Pictures aside, each record should be reproduced exactly.

◇ ◇ ◇

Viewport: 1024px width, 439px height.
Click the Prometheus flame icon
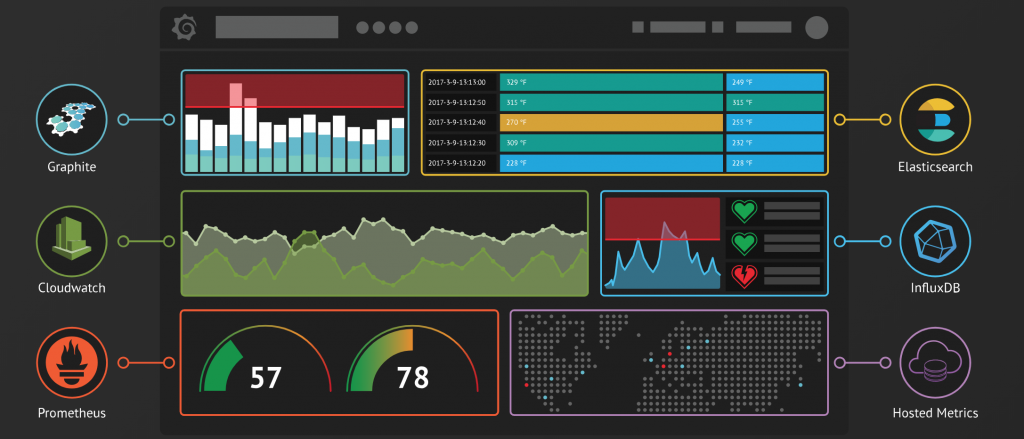click(71, 363)
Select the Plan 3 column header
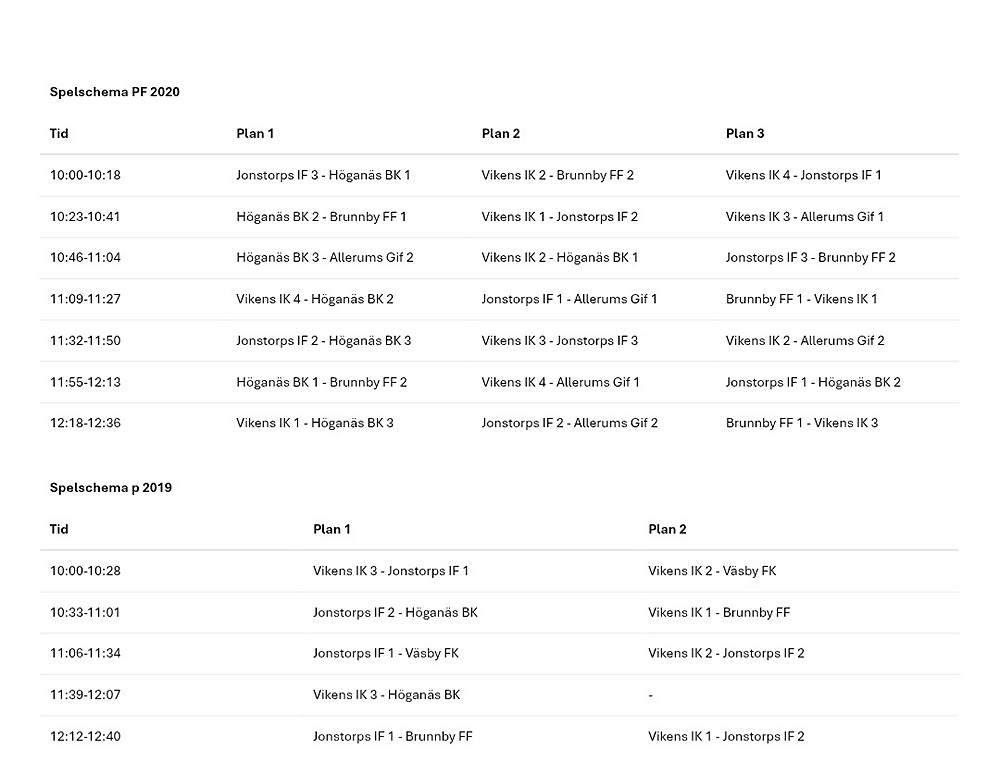The height and width of the screenshot is (775, 1000). click(745, 134)
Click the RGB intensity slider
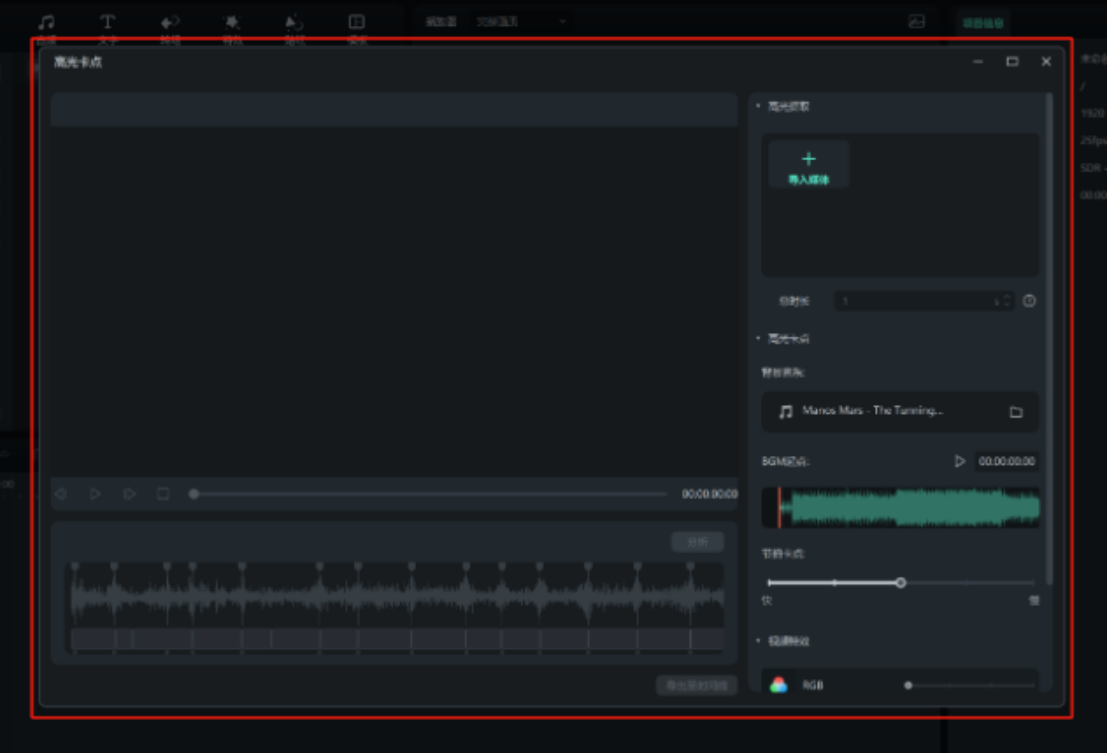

◇ ◇ ◇

## Result below
Viewport: 1024px width, 439px height.
Click the Prometheus flame icon
click(71, 363)
Select the Plan 3 column header
The height and width of the screenshot is (775, 1000). click(745, 134)
Click the RGB intensity slider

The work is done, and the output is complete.